- _About this exercise_:
Print this span of the material below exactly: the line with "Screen dimensions: 1012x554", the line with "Given: Reply to the (3/43) thread tweet", and every line between them, but nothing else.
**** Entries provided
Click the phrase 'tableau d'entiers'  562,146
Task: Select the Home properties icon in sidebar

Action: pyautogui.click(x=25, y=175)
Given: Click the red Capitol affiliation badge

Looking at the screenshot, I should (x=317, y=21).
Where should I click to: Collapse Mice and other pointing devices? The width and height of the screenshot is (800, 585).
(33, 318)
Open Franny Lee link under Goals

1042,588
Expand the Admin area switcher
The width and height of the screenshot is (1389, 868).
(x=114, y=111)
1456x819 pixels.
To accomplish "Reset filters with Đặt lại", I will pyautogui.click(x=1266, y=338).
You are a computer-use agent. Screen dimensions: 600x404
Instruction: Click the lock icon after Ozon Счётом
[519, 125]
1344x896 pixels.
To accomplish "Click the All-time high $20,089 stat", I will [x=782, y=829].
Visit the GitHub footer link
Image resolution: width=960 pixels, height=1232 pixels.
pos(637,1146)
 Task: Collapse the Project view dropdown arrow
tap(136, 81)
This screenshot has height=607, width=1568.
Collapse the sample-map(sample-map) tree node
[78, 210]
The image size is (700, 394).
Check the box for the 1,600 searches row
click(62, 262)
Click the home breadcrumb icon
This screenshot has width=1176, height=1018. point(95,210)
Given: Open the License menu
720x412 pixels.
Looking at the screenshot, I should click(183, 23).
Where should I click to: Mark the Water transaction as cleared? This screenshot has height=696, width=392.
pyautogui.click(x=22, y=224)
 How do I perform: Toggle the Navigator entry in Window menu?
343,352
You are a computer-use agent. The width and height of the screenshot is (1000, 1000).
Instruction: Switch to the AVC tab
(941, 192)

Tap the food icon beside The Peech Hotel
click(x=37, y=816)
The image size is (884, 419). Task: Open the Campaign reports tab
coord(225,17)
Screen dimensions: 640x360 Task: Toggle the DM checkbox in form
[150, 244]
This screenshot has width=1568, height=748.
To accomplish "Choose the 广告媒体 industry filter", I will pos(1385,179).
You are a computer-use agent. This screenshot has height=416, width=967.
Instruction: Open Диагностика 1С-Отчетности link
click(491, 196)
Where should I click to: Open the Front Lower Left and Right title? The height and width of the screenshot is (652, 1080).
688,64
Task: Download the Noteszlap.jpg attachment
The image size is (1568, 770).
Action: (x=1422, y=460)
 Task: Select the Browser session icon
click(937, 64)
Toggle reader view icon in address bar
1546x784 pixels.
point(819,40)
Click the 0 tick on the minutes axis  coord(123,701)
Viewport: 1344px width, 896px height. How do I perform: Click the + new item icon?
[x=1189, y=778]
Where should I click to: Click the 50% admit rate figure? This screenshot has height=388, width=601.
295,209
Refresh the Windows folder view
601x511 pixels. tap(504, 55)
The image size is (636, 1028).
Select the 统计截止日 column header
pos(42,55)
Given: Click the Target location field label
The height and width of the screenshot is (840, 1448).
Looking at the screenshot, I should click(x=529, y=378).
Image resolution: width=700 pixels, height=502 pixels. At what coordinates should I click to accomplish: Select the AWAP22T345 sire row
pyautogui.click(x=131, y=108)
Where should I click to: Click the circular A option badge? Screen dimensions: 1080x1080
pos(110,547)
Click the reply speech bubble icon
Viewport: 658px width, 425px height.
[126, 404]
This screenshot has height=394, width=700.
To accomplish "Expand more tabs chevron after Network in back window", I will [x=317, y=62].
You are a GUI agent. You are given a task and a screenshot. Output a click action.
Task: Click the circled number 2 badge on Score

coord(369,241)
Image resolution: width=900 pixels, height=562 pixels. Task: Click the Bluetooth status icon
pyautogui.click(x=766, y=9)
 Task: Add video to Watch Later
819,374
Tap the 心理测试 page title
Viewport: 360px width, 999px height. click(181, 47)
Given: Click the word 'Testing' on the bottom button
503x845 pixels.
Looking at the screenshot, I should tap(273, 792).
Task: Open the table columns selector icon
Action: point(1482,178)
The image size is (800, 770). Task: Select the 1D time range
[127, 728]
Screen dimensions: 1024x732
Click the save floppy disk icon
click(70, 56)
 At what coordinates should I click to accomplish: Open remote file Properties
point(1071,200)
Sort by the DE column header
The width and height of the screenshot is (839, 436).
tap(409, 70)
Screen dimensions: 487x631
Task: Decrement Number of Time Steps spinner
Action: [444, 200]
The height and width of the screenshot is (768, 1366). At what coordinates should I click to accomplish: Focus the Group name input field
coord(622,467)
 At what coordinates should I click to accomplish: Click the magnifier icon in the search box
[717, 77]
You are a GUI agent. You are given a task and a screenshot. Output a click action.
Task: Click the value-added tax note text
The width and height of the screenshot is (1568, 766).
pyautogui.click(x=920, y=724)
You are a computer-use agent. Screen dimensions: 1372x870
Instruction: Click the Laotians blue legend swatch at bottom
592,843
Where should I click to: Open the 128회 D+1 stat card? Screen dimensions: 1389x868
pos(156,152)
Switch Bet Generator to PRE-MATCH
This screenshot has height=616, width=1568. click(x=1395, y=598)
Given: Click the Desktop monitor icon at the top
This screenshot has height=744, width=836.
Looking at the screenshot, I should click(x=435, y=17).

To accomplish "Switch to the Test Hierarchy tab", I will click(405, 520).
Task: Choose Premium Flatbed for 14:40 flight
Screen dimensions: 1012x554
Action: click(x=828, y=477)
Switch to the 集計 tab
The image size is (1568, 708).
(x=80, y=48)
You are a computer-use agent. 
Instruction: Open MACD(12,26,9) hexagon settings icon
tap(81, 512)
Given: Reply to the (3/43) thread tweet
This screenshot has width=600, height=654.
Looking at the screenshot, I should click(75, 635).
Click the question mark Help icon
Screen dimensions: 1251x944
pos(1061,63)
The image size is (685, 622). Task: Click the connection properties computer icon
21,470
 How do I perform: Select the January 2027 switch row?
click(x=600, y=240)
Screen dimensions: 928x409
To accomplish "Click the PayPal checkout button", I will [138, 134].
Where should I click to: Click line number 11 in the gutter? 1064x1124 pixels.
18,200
********
- _Reply to the exercise_:
Screen dimensions: 1012x554
Action: click(x=828, y=477)
Switch to the 集計 tab
The image size is (1568, 708).
(x=80, y=48)
You are a computer-use agent. 
Instruction: Open MACD(12,26,9) hexagon settings icon
tap(81, 512)
Given: Reply to the (3/43) thread tweet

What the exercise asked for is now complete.